Your task ->
Check every line below, and copy those that include "with".

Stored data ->
·····

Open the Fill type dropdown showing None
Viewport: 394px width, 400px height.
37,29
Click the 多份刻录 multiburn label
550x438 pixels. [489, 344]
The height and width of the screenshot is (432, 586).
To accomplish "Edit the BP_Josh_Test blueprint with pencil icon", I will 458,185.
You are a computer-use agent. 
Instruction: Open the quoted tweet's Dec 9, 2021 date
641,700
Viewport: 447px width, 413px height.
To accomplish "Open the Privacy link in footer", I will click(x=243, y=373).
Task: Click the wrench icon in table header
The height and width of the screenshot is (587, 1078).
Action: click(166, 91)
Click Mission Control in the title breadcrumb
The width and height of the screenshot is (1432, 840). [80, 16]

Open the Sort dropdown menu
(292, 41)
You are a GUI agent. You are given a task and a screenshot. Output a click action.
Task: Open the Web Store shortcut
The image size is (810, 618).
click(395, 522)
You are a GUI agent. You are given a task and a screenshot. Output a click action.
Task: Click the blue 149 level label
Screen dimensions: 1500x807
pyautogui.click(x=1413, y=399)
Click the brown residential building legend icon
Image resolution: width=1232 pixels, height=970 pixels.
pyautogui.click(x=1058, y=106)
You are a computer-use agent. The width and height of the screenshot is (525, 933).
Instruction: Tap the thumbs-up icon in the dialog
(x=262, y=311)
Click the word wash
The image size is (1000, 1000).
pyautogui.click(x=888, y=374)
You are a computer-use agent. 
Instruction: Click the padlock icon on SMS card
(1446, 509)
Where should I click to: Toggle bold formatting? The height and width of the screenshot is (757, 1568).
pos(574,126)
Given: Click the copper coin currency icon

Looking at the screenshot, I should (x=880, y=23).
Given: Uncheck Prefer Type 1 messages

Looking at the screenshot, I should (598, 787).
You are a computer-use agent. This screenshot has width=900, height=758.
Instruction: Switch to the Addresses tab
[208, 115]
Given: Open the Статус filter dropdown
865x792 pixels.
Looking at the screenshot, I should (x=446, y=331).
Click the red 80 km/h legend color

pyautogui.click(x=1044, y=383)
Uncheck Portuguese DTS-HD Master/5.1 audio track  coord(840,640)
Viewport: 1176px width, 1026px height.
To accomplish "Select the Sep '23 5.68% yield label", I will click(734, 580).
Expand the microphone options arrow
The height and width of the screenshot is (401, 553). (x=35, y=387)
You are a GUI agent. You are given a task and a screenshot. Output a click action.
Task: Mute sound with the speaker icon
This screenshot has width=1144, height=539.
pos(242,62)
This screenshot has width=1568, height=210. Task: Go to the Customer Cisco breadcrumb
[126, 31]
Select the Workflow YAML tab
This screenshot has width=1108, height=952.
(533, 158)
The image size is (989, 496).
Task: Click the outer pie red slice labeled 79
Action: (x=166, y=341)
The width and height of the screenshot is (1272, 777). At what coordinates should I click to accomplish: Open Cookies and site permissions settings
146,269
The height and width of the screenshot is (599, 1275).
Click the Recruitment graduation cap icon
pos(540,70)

·····

Exercise answer ->
To accomplish "Edit the BP_Josh_Test blueprint with pencil icon", I will 458,185.
Task: Mute sound with the speaker icon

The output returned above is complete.